#### [Zu erledigende Aufgaben]
(1) Gib den Seitentext von „Der Verfassungsgerichtshof gelangte“ bis „Verordnung einzustufen sei.“ wortgetreu wieder.
(2) Beantworte anhand des Seitentextes folgende Fragen:
(a) Von welchem Datum ist der angefochtene Verwaltungsakt der Energie-Control Kommission?
(b) In welcher Nummer des Amtsblatts der Wiener Zeitung und an welchem Tag wurde er kundgemacht?
(c) Als was ist der Verwaltungsakt nach dem Ergebnis des Verfassungsgerichtshofs einzustufen?
(3) Übersetze den folgenden Satz aus dem Seitentext ins Englische: „Der Verfassungsgerichtshof gelangte zum Ergebnis, dass der angefochtene Verwaltungsakt der ausgegliederten Energie-Control Kommission vom 1. Oktober 2003, mit der die Tarife für die Systemnutzung bestimmt werden, kein solcher Bescheid sei, sondern als eine auf die spezielle Ermächtigung des § 16 Abs. 1 Z. 2 Energie-Regulierungsbehördengesetz (E-RBG), BGBl. I Nr. 121/2000 idF BGBl. I Nr. 148/2002 iVm § 25 ElWOG gestützte, im Amtsblatt der Wiener Zeitung Nr. 33 am 9. Oktober 2003 kundgemachte und auch als solche bezeichnete Verordnung einzustufen sei.“

#### [Seitentext]
Der Verfassungsgerichtshof gelangte zum Ergebnis, dass der angefochtene Verwaltungsakt der ausgegliederten Energie-Control Kommission vom 1. Oktober 2003, mit der die Tarife für die Systemnutzung bestimmt werden, kein solcher Bescheid sei, sondern als eine auf die spezielle Ermächtigung des § 16 Abs. 1 Z. 2 Energie-Regulierungsbehördengesetz (E-RBG), BGBl. I Nr. 121/2000 idF BGBl. I Nr. 148/2002 iVm § 25 ElWOG gestützte, im Amtsblatt der Wiener Zeitung Nr. 33 am 9. Oktober 2003 kundgemachte und auch als solche bezeichnete Verordnung einzustufen sei.

#### [Quelldaten]
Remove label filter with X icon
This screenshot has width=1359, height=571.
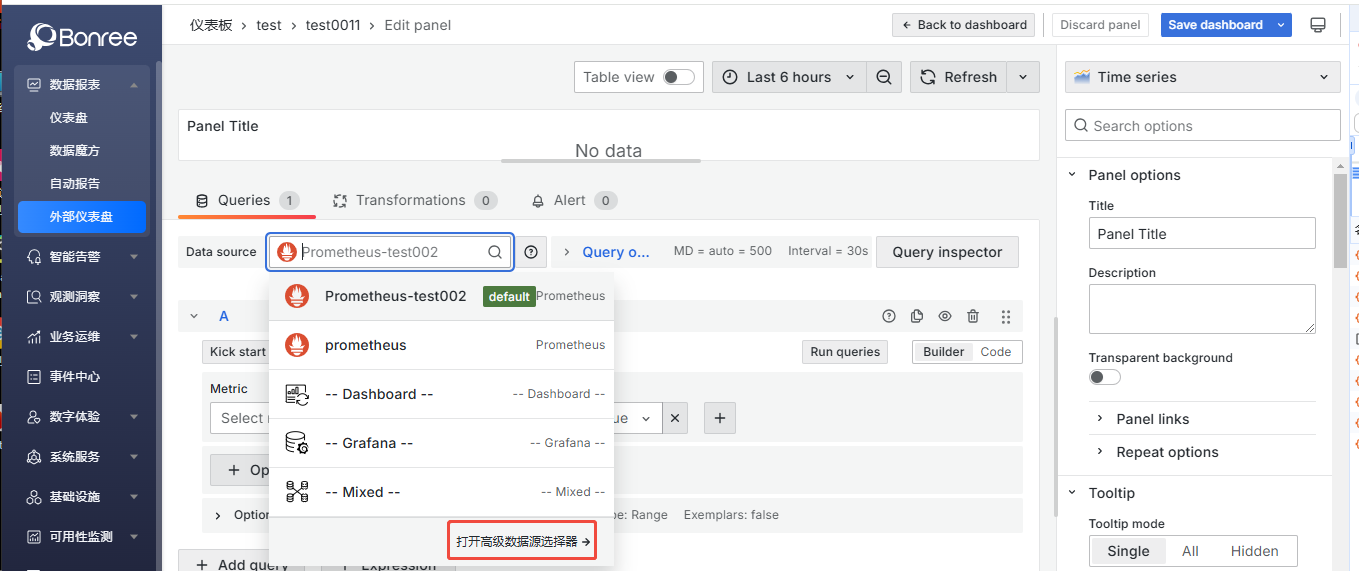676,418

#### [Erwartete Ergebnisse]
(1)
Der Verfassungsgerichtshof gelangte zum Ergebnis, dass der angefochtene Verwaltungsakt der ausgegliederten Energie-Control Kommission vom 1. Oktober 2003, mit der die Tarife für die Systemnutzung bestimmt werden, kein solcher Bescheid sei, sondern als eine auf die spezielle Ermächtigung des § 16 Abs. 1 Z. 2 Energie-Regulierungsbehördengesetz (E-RBG), BGBl. I Nr. 121/2000 idF BGBl. I Nr. 148/2002 iVm § 25 ElWOG gestützte, im Amtsblatt der Wiener Zeitung Nr. 33 am 9. Oktober 2003 kundgemachte und auch als solche bezeichnete Verordnung einzustufen sei.

(2)
(a) Vom 1. Oktober 2003.
(b) In Nr. 33, am 9. Oktober 2003.
(c) Als Verordnung.

(3) The Constitutional Court came to the conclusion that the contested administrative act of the outsourced Energie-Control Kommission of October 1, 2003, by which the tariffs for system use are determined, was not such a decision but was to be classified as a regulation that was based on the special authorization of Section 16(1)(2) of the Energy Regulatory Authority Act (E-RBG), Federal Law Gazette I No. 121/2000 as amended by Federal Law Gazette I No. 148/2002, in conjunction with Section 25 ElWOG, that was promulgated in the Official Gazette of the Wiener Zeitung No. 33 on October 9, 2003, and that was also designated as such.